Le Journal de Quebec - Weekend
ENFANTS AU BORD DE LA CRISE DE NERFS
Louis Morissette tient à rester vague sur l’histoire de son nouveau film, Le guide de la famille parfaite. Un indice : pensez enfants aux horaires surchargés, futurs champions de skinatation-judo-échecs-alouette, stimulés à outrance par des parents soucieux de les voir réussir à tout prix.
« Parfois, on voit une bande-annonce, et on a l’impression d’avoir tout vu le film. Donc, à ce jour, j’essaie de maintenir une certaine surprise et de garder le message autour de mon idée première d’écriture, c’est-à-dire l’anxiété de performance et comment les parents étouffent leurs enfants », a expliqué Morissette en entrevue, sur le plateau du deuxième long métrage qu’il écrit (avec Jean-François Léger et François Avard) et produit, en plus d’y tenir le rôle principal.
Jeudi matin, à l’intérieur d’une maison anonyme de Boucherville, le réalisateur Ricardo Trogi supervisait une scène de déjeuner familial qui tourne mal, situation connue dans bien des chaumières.
« Quand j’étais jeune, on avait du temps pour ne rien faire, pour s’imaginer un monde. Aujourd’hui, c’est quelque chose qui n’existe plus. Un enfant qui ne fait rien, les parents capotent et voient ça comme une perte de temps », a néanmoins détaillé Louis Morissette pour expliquer l’intrigue de sa nouvelle oeuvre.

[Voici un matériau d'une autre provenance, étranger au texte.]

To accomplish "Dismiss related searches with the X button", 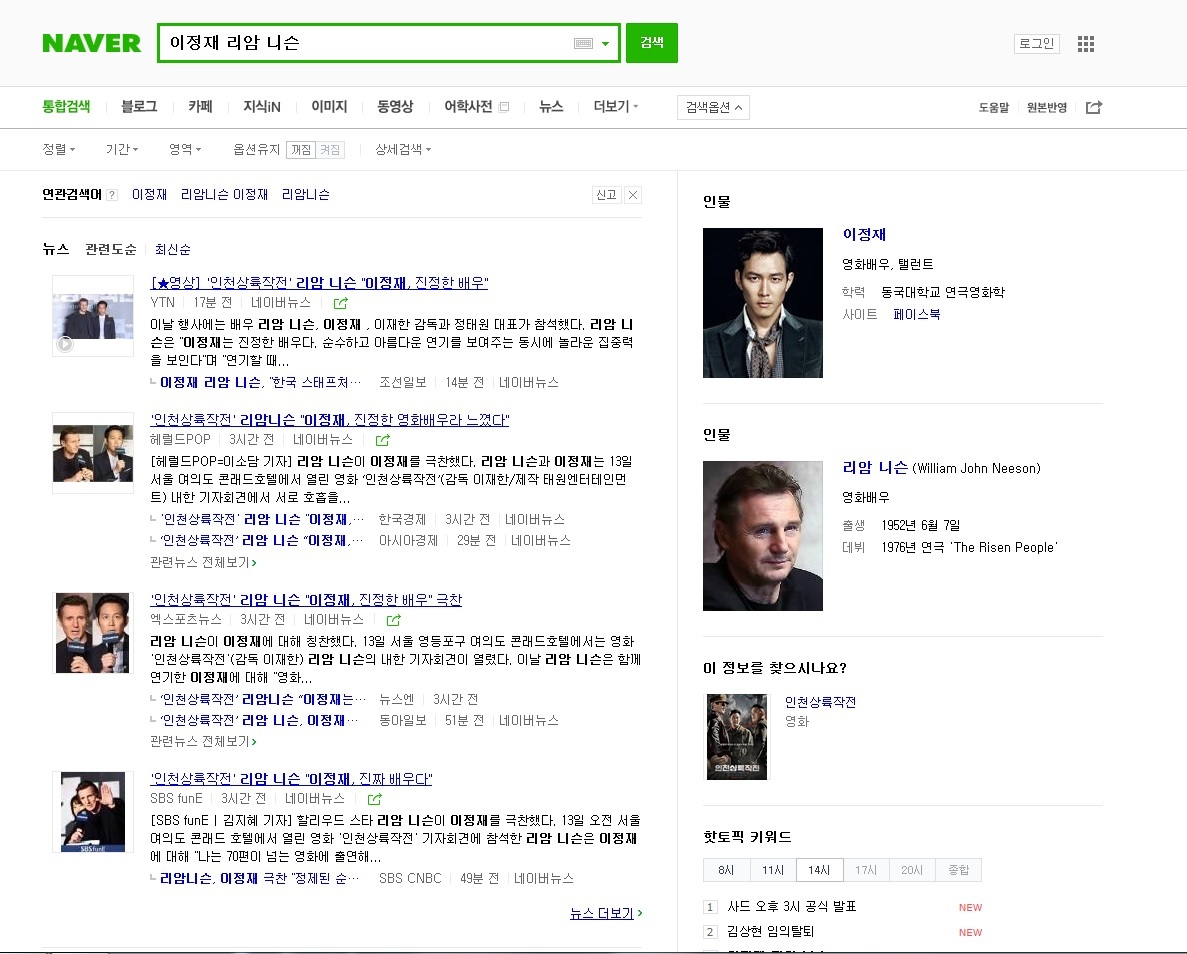I will click(634, 194).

« Ça va occasionner beaucoup de discussions sur ce sujet-là, a ajouté Ricardo Trogi. Ça va peut-être allumer la prise de conscience chez des gens qui pensent qui l’ont, l’affaire, qui vont réaliser que ça peut leur arriver. Ou alors, ils vont faire du déni. C’est un bon feu de camp autour duquel aller jaser! »
PAPA INSISTANT
La « famille parfaite » du titre prend ici les traits de Martin Dubois (Louis Morissette), sa fille Rose, 16 ans (Émilie Bierre, qui s’est teint les cheveux en brun pour les besoins du rôle), sa conjointe des 10 dernières années, Marie-Soleil (Catherine Chabot, révélée cet été au grand écran dans Menteur), et leur garçon, Mathis (Xavier Lebel).
Gilles Renaud, Louise Portal et Alexandre Goyette incarnent aussi des membres du clan Dubois, et Isabelle Guérard personnifie Caroline, la maman de Rose, peu présente dans sa vie.

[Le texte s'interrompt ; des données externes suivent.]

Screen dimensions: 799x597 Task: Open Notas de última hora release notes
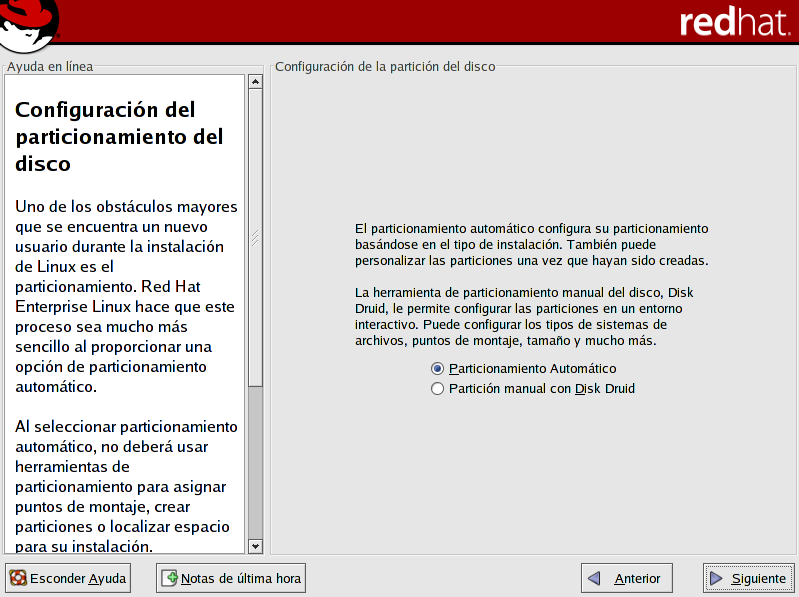point(231,578)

Qu’arrivera-t-il donc aux Dubois pour que leur existence remplie de bonnes intentions bifurque sous nos yeux?
D’abord, la différence d’âge entre Rose et Mathis déboussolera un tantinet Martin, qui devra repenser ses méthodes d’éducation, auprès d’une partenaire qui préfère en faire trop que pas assez pour bien élever fiston.
Émilie Bierre laisse entendre que Rose, une gamine introvertie jusque-là sans reproches, cultive un jardin secret et craquera peut-être sous la pression. Aussi, Louis Morissette se borne à répondre qu’à vouloir être trop protecteur envers sa fille pour compenser l’absence de la mère, son Martin nuira peut-être davantage à l’adolescente qu’il ne l’aidera.
« On veut souvent tout savoir de nos enfants, mais ce ne sont pas nos amis, signale Louis Morissette. Martin est un père assez insistant, qui réalisera que le problème n’est peut-être pas son enfant, mais lui-même. Il va travailler là-dessus. »
« Ici, j’apprends plus comme spectateur que comme réalisateur, a pour sa part avoué Ricardo Trogi. La réflexion sur la façon de gérer une ado de 16 ans qui ne “file” pas, c’est quelque chose qui me guette. Ça me fait peur, et ça me soulage en même temps de voir un père malhabile. »
SEMBLABLE AU MIRAGE
L’évocation de la collaboration Morissette-Trogi rappelle évidemment
Le Mirage, portrait de la société de consommation moderne fignolé par le tandem et sorti en 2015. Avec Le guide…, les deux créateurs promettent une comédie dramatique familiale douceamère à l’image du Mirage, où l’humour grinçant mène parfois au drame pur. Un mélange des genres, avoue Morissette, qui lui a même un peu nui dans la vente du Mirage à l’étranger, à l’époque.
« Il y aura des petits bouts de froids, de malaises. Je pense que c’est plus universel que Le Mirage, parce que ça parle d’une famille, mais on ne passe pas à côté de ma façon d’écrire, de mon ton et mon style. »
Entamé il y a trois semaines, le tournage du Guide de la famille parfaite se poursuit jusqu’au 20 octobre à Boucherville, Mont-Saint-Hilaire et Montréal. Le film prendra l’affiche à l’été 2020.